Text and item location entries
"""

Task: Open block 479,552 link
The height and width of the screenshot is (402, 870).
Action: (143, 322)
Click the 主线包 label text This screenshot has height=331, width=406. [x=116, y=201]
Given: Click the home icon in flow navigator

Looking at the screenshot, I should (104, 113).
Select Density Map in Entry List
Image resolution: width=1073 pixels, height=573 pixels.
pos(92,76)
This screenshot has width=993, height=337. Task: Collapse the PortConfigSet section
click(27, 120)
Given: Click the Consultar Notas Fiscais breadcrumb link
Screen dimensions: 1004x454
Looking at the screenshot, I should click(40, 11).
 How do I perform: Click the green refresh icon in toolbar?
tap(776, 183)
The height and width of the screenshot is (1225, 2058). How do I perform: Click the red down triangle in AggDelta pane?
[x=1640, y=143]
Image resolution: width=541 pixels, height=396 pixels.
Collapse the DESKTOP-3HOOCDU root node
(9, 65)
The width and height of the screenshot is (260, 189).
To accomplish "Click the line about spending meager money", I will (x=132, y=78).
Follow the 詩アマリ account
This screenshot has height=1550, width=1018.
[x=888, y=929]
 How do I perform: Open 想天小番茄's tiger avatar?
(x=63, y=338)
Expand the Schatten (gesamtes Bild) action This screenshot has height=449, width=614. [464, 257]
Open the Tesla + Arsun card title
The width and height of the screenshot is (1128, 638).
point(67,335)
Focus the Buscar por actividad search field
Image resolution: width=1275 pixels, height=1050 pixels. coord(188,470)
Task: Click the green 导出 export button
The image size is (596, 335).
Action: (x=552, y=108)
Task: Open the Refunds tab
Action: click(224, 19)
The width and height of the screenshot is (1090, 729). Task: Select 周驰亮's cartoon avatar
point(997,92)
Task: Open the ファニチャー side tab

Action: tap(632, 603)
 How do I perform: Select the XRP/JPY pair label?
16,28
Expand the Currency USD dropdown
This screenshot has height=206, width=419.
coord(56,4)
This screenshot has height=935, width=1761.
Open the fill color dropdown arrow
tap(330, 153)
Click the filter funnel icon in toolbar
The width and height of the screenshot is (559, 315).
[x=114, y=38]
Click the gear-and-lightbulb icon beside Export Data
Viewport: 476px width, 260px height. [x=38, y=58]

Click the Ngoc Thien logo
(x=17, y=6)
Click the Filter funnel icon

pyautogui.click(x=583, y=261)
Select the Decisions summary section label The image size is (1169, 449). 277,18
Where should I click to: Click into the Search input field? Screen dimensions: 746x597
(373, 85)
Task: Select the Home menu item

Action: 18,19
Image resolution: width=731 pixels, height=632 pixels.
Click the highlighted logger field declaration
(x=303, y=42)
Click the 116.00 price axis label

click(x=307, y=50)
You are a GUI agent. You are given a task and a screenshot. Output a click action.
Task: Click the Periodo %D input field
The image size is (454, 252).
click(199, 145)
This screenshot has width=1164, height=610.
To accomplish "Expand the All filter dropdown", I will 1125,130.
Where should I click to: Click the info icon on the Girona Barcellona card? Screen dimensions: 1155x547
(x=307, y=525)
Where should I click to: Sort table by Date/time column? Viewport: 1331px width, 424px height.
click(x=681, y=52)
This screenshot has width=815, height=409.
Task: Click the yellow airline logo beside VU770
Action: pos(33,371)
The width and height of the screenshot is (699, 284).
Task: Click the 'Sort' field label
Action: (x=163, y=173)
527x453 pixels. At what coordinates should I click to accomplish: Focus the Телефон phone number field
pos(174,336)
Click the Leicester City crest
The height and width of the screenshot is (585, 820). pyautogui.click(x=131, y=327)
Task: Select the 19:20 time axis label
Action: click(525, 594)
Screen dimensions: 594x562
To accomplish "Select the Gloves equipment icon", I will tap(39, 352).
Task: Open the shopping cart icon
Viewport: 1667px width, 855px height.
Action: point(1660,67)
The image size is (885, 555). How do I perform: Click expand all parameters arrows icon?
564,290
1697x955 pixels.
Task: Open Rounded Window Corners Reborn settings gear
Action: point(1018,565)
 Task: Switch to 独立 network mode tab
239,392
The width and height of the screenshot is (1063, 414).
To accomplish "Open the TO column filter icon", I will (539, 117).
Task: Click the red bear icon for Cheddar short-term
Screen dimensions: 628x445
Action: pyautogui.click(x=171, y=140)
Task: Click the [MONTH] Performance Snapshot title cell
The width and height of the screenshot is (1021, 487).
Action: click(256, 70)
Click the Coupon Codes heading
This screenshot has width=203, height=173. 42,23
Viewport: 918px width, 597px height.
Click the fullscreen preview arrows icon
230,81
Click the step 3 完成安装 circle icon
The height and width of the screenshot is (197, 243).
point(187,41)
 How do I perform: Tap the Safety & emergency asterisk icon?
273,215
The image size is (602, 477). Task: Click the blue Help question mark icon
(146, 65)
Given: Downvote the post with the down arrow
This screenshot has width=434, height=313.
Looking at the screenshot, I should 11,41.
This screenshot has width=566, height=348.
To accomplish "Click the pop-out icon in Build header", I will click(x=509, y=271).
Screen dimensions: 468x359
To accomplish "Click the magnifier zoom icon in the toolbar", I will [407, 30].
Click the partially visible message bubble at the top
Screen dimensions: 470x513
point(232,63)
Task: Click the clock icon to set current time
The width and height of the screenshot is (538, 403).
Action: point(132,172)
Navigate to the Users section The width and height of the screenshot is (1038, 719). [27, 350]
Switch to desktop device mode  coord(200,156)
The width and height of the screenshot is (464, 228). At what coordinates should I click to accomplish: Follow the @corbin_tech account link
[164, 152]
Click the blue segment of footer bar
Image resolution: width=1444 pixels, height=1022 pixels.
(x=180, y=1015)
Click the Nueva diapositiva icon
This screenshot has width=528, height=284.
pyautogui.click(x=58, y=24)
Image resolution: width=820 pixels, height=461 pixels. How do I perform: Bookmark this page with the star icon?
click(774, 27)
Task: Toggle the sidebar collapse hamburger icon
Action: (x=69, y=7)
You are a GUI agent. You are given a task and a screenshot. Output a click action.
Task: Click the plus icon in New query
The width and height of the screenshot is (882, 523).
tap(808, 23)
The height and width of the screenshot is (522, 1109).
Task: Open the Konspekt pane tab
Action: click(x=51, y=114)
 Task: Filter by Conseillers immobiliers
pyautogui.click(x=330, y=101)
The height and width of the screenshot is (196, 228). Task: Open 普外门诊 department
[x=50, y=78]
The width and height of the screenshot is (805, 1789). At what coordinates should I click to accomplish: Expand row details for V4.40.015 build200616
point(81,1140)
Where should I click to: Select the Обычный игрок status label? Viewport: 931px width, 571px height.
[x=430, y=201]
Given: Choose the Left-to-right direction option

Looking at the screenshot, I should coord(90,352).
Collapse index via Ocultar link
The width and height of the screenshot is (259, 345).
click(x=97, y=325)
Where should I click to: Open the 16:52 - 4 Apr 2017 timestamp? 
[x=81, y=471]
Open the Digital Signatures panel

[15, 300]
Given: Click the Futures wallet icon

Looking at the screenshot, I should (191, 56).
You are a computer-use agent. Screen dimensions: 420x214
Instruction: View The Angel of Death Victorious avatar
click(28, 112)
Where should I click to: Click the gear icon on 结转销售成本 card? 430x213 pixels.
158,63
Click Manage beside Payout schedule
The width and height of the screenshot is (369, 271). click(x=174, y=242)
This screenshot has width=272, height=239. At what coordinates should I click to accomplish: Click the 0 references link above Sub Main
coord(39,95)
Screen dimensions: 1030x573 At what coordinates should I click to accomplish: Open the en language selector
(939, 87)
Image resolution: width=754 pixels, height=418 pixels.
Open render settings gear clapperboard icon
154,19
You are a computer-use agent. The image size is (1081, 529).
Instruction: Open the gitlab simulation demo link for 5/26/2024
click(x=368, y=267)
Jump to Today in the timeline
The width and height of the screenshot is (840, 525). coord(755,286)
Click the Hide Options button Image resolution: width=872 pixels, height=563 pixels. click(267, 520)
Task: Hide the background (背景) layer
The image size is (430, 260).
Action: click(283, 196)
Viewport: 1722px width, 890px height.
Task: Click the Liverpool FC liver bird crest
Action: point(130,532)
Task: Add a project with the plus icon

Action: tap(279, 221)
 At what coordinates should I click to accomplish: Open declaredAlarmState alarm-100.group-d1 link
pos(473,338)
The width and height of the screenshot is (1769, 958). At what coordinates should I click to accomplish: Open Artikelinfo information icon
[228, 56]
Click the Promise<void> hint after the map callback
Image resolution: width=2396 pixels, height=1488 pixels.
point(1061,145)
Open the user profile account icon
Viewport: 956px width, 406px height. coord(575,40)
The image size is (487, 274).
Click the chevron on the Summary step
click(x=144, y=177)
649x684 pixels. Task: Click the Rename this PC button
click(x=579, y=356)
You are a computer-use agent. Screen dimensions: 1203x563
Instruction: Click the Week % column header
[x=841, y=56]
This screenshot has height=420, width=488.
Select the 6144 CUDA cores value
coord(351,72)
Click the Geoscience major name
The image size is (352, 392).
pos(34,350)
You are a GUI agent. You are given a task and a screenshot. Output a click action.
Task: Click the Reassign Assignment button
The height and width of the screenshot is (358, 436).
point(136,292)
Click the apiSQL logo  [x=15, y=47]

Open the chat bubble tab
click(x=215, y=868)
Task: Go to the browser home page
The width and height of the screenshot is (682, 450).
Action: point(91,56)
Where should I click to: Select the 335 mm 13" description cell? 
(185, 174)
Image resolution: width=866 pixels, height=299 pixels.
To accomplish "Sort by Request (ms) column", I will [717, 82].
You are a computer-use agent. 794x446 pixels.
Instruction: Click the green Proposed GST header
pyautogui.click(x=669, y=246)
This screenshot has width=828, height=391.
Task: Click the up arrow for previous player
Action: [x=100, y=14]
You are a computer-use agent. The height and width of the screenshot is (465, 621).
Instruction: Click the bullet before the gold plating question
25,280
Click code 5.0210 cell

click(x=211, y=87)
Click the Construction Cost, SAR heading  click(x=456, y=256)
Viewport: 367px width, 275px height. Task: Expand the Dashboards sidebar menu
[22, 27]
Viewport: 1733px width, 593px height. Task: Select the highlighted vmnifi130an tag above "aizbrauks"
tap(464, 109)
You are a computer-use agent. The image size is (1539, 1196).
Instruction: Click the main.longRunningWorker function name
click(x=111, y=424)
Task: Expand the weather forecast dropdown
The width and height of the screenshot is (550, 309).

"""

EXERCISE DIRECTIONS:
Pick out every line of the records above that contains the string "mode", and copy each one. Case counts.

ANSWER IN FULL:
 Task: Switch to 独立 network mode tab
Switch to desktop device mode  coord(200,156)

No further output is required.